#WeBeenMarching


I have been incredibly inspired by the Parkland youth activist’s show of solidarity with all victims of gun violence and school-based violence and their efforts to prioritize the voices of students of color in the national debate around gun violence and school safety. Just as Parkland youth activists have used their experience of unimaginable tragedy to create a platform for social change, they are now using that platform to lift historically marginalized voices of black and brown youth into the current national spotlight. In recent weeks, youth activists from Parkland have visited schools and youth advocacy groups in communities of color in cities like DC and Chicago to call for solidarity and redirect some of the media attention they have been receiving to underprivileged communities.

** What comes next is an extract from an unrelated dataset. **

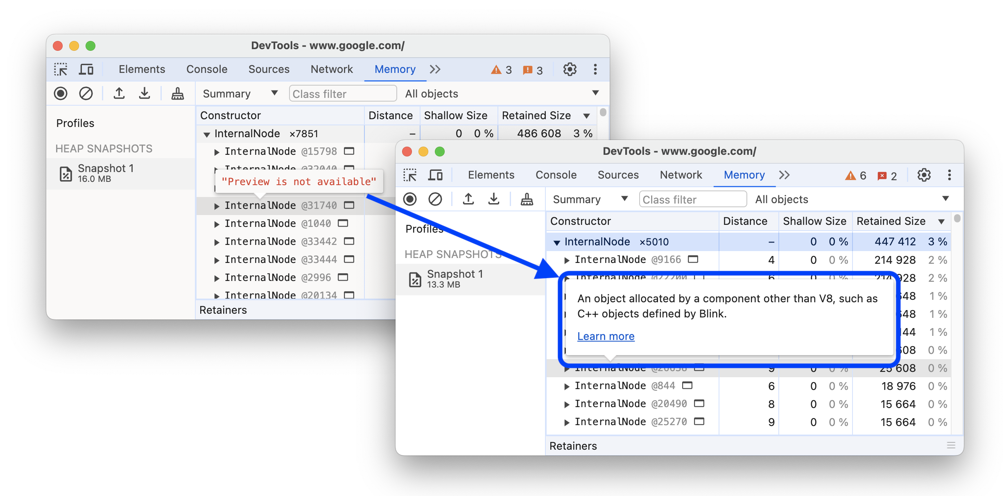This screenshot has height=496, width=1004.
Task: Click Learn more link in tooltip
Action: (x=604, y=336)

At a meeting at Thurgood Marshall Academy in DC, a school primarily made up of students of color that has lost two young people to gun violence this school year, Marjory Stoneman Douglas High School senior David Hogg said, “We have to use our white privilege now to make sure that all of the people that have died as a result of [gun violence] and haven’t been covered the same can now be heard.” This spirit of solidarity with all victims of gun violence and school-based violence shows us that a better future for our country is possible.

 

Despite the noble efforts of youth activists, the fact is that young people of color have been speaking out about gun violence in their communities and demanding change for decades. Yet they have never received anywhere close to the public support, legislative response, or consistent media coverage that we are now seeing in the political aftermath of the Parkland shooting. Charlene Carruthers, national director for Black Youth Project 100, expressed this frustration when she tweeted, “I have to be honest and say that I'm a bit taken aback (and a bit hurt) that those of us who were in the streets in the past five years for Black lives didn't receive this type of reception or public support.” Even now, it is only as a sideline to the main story that national media outlets are covering these issues sympathetically at all. It is clear that the central focus of mainstream media is still the youth from predominantly-white communities, and that the coverage of youth in predominantly-black communities is predicated on the fact that the white students in the spotlight are demanding that coverage as a part of their own platform.

 

Historically, mass school shootings have not taken place in communities of color, yet these same communities are systematically victimized by gun violence in many forms. Young people of color across the country continue to organize against gun violence in our communities in the ways we’ve always had to, often without philanthropic handouts or positive news coverage (if we are covered at all). In fact, the mainstream narrative around gun violence in black and brown communities tends to vilify, trivialize, criticize, or simply ignore victims and activists when we do speak out and defend our own humanity. On March 18, Sacramento police shot and killed Stephen Clark, an unarmed black man, in cold blood. Since then, black and brown activists across the county have been rallying hard against this blatant injustice while receiving little positive media attention, public support, or funding assistance. Headlines of these organizing efforts mostly depicts black and brown protesters getting arrested or throwing bottles at cops, reinforcing a racist narrative that grossly misrepresents the Movement for Black Lives. Our truth is not covered.

 

So we have to keep organizing. We have to stay inclusive and open to the support of white allies, but we cannot afford to rely on them. We must not fall into a sense of false complacency or forget what our history has taught us. We must continue to be the leaders of our own liberation.